For dinner, a large salad as above, cooked green vegetables, on some days a cup of brown rice or a sweet potato, mushrooms, tofu, beans…. you get the picture

 

And that’s it.  Truly.  I can’t lie to you, I still have my delicious cup of fair trade coffee every day, but that’s it.

 

         Does this sound like a lot of food?  To me, it does.  But that’s because I’ve been doing this for awhile, and I take Dr. F. at his word.  The thing is, it adds up to about 1,000 calories a day.  I smile to think of my mother trying to feed her chubby child on this number of calories and serve what “other” people eat.  It was not much food, I can tell you.  And thus began the ruination of my health and the lining of the pockets of said industries.

 

         I’ve lost about fifteen pounds and I lose about 1.5 pounds daily.  I feel content and inspired and energetic.  I might even be able to get well.  Dr.
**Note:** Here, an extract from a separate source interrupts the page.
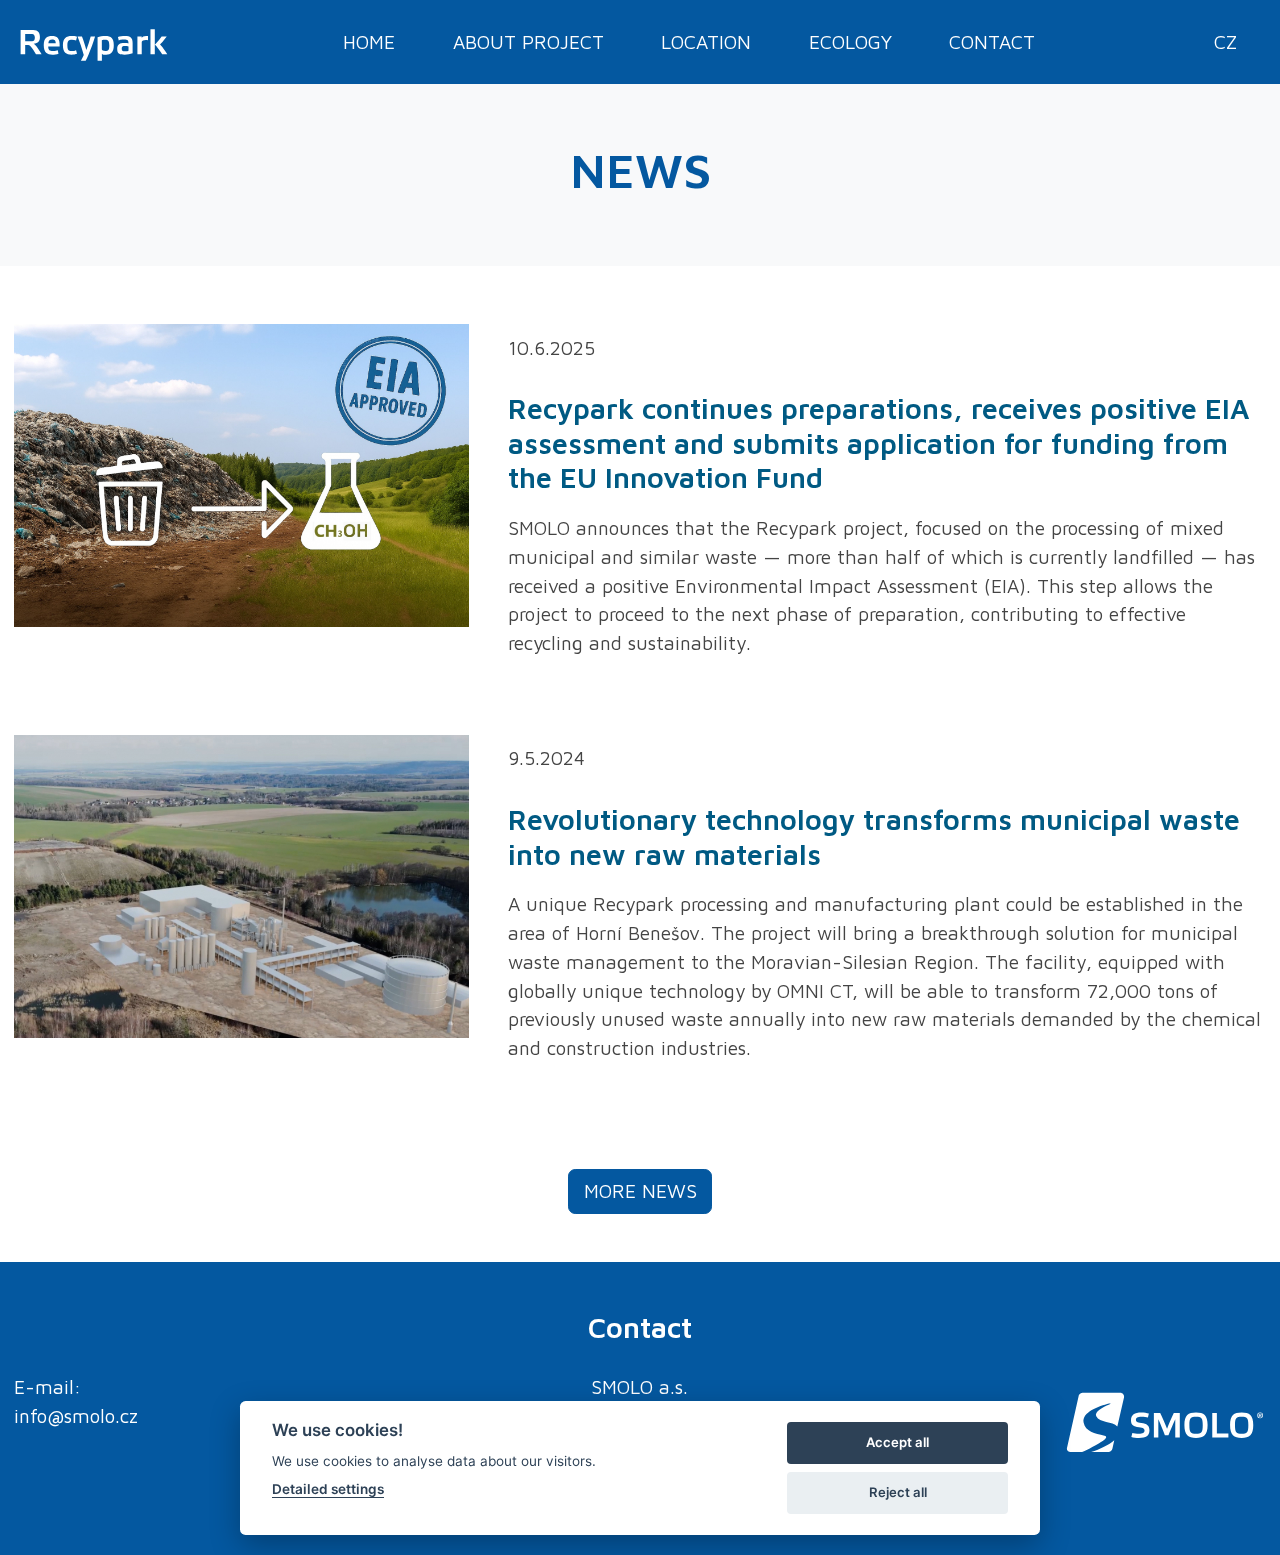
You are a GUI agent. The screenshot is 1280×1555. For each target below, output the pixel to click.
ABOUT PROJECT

F. says if I don’t mess around with it, I will.  I’ll keep you posted. 

 

         Now, what is this all about, I ask myself?  And I am reminded of one of Inayat Khan’s little homilies, “Let the heavens be reflected in the earth, Lord, that the earth may turn into heaven.”  I don’t have any more idea what the meaning of life is than anyone, but when I look at my new granddaughter, I am reminded of what I knew with both my own children, and what I know whenever I see someone or something that is radiant with the light of the planes cosmic splendor through which the soul emerges on its way here, yet unsullied by the filth and lies of this very limited plane of sorrows:  I see where we come from, and I see that it’s possible to get back there while living here.  And because there does seem to be some needful emphasis on the corporeal as it expresses itself on this plane of…existence?…then perhaps it is in what is apparent, rather than what is innately known, that we must start this particular leg of that journey Home. 

 

         The soul has not come on earth to die the death of helplessness, nor continually to suffer pain and misery.  The purpose of the soul is that for which the whole of creation has been striving, and it is the fulfillment of that purpose which is called God-consciousness.  –Inayat Khan

 

         Perhaps when we realize, with more and surer consistency, that we are always beginning, we’ll begin to get it right.